Python semantics for unicode ranges involving astral planes

406 Views Asked by At

What exactly are the intended semantics for character ranges in regular expressions if one or both endpoints of the range are outside the BMP? I've observed that the following input behaves different in Python 2.7 and 3.5:

import re
bool(re.match(u"[\u1000-\U00021111]", "\u1234"))

In my 2.7 I get False, in 3.5 I get True. The latter makes sense to me. The former is perhaps due to \U00021111 being represented by a surrogate pair \ud844\udd11, but even then I don't understand it since \u1000-\ud844 should include \u1234 just fine.

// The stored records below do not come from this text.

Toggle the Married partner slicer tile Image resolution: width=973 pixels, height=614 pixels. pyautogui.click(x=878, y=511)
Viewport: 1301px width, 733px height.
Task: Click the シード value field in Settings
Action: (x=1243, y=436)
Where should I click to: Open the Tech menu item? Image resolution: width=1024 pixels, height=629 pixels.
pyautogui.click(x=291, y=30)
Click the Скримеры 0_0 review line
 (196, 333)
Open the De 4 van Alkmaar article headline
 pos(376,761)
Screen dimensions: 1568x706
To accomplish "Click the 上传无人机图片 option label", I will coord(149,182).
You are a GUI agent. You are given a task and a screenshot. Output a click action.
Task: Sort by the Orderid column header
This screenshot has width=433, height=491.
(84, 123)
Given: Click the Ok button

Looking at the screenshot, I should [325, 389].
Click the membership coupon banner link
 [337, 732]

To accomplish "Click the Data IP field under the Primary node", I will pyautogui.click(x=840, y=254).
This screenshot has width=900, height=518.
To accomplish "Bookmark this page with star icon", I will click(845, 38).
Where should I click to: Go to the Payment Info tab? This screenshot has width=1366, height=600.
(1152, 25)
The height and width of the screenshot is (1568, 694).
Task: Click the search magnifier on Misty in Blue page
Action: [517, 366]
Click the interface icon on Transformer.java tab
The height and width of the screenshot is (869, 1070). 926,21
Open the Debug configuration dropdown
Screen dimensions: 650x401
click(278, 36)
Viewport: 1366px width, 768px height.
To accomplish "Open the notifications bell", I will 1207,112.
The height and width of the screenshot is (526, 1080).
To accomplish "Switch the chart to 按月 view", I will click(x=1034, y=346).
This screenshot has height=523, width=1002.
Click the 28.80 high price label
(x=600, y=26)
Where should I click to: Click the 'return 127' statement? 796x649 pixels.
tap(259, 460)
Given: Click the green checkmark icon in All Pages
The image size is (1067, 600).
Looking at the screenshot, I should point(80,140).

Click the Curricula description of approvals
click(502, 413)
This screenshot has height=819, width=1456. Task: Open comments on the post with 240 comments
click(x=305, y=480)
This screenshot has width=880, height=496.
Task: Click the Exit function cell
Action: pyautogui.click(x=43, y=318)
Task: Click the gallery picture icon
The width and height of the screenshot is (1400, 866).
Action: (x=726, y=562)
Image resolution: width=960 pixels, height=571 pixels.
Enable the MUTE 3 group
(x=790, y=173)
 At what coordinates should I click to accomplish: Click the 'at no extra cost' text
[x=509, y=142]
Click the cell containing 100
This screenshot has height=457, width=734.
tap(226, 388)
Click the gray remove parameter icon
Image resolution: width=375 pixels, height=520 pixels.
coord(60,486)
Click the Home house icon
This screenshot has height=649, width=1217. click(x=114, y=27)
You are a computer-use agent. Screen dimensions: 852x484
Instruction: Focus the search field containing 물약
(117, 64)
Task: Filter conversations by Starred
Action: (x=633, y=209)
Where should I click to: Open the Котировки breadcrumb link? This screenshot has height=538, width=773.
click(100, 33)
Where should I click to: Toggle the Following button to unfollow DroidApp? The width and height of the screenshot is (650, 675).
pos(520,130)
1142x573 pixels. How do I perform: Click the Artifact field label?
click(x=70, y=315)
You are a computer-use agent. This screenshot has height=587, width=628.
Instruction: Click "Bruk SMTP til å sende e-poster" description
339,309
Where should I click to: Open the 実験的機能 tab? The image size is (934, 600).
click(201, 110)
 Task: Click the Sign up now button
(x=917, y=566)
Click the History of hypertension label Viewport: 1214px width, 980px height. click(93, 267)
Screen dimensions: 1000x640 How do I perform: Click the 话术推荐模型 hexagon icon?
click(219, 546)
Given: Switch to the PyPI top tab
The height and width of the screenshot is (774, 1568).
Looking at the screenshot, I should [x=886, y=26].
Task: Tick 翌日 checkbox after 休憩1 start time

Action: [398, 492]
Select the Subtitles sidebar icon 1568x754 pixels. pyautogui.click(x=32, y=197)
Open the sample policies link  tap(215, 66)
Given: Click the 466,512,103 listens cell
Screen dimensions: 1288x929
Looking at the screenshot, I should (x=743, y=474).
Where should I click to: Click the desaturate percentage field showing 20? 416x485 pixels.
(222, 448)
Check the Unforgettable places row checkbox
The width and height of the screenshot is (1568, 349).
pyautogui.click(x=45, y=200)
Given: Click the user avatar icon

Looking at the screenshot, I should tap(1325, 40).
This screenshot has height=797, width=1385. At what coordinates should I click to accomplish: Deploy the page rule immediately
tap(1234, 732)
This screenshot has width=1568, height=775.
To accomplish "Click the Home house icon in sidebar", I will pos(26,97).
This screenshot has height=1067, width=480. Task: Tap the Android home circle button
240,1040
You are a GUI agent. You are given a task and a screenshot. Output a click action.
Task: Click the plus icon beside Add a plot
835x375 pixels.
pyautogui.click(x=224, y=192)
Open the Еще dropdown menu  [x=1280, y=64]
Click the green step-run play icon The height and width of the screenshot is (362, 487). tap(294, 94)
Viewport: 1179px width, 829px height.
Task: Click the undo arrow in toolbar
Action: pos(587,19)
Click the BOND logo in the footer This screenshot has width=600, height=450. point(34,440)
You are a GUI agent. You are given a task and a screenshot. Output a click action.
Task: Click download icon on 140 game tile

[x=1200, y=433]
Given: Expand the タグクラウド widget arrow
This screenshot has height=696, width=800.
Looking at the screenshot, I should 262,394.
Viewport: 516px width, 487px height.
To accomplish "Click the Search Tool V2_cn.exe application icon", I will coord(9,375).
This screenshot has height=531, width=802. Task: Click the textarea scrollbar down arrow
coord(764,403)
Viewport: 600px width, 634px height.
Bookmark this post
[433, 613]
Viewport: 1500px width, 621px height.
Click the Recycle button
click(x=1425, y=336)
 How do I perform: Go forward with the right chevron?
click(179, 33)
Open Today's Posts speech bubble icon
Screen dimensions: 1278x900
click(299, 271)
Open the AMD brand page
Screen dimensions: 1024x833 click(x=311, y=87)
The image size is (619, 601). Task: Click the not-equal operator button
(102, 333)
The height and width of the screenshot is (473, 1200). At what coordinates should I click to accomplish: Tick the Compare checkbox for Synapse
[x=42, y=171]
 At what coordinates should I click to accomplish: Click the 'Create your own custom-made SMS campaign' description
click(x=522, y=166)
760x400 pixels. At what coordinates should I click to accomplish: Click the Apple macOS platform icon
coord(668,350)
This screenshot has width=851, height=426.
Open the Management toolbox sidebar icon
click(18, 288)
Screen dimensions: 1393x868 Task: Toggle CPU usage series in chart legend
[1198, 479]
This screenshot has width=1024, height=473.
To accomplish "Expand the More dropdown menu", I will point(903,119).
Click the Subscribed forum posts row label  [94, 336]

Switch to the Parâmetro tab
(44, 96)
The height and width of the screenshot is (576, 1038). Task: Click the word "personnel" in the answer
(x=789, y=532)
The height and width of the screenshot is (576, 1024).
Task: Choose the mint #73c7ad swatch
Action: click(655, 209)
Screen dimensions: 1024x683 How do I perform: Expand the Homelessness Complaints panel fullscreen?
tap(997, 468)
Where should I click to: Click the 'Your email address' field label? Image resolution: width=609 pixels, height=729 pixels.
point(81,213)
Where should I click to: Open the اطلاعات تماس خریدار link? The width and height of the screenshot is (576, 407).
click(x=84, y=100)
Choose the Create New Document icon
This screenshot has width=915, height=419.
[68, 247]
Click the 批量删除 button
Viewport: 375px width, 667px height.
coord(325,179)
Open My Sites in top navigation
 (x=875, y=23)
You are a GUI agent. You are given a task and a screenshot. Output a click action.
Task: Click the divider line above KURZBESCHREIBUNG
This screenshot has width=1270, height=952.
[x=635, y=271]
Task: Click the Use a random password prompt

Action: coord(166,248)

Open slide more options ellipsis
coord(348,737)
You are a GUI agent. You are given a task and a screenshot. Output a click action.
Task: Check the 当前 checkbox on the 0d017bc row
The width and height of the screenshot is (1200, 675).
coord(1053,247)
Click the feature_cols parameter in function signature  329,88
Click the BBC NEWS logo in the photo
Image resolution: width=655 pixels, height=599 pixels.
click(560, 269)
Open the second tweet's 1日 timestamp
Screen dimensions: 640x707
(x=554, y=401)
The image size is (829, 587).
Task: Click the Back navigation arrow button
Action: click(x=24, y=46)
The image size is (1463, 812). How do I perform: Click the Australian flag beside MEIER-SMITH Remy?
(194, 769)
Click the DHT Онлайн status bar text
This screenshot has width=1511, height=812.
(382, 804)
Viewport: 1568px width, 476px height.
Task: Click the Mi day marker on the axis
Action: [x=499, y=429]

  • Is this specified somewhere?
  • Is this intended behavior?
  • Does this just depend on the Python version, or also on compile-time flags regarding UTF-16 vs. UTF-32?
  • Is there a way to get consistent behavior without case distinctions?
  • If case distinctions are unavoidable, what excatly are the conditions?
2

There are 2 best solutions below

6
Wiktor Stribiżew On BEST ANSWER

Just use the u prefix with the input string to tell Python it is a Unicode string:

>>> bool(re.match(u"[\u1000-\U00021111]", u"\u1234")) # <= See u"\u1234"
True

In Python 2.7, you need to decode the strings to Unicode each time you process them. In Python 3, all strings are Unicode by default, and it is stated in the docs.

3
MvG On

Here is what I found out so far.

PEP 261 which got accepted for Python 2.2 introduced a compile-time flag to build unicode support either using a narrow UTF-16 representation or a wide UTF-32 representation of characters. Check hex(sys.maxunicode) or len(u'\U00012345') to distinguish these at runtime: narrow builds will report a maximum of 0xffff and a length of 2, wide builds a maximum of 0x10ffff and a length of 1. PEP 393 for Python 3.3 hides the implementation details of a unicode string, making all strings appear like UTF-32 (without actually wasting that much space unless neccessary). So narrow builds prior to 3.3 will decompose codepoints on astral planes into surrogate pairs, and treat the individual surrogates independently both for the construction of the regular expression and the string to be matched against. Or at least I could find no indication to the contrary.

As Wiktor pointed out, my example was plain stupid since I forgot the u prefix to the second string literal. Therefore Python 2 will parse this not as an escape sequence but as a byte string instead. That explains why it looked as though the codepoint wasn't included in that range even after surrogate pairs were taken into account.

As for intended behavior: Since Python 3.3 the distinction based on build type should become obsolete. Treating each codepoint as a unit, no matter the plane, should be the way forward for Python 3. But backwards compatibility on narrow builds poses a conflicting goal for older versions.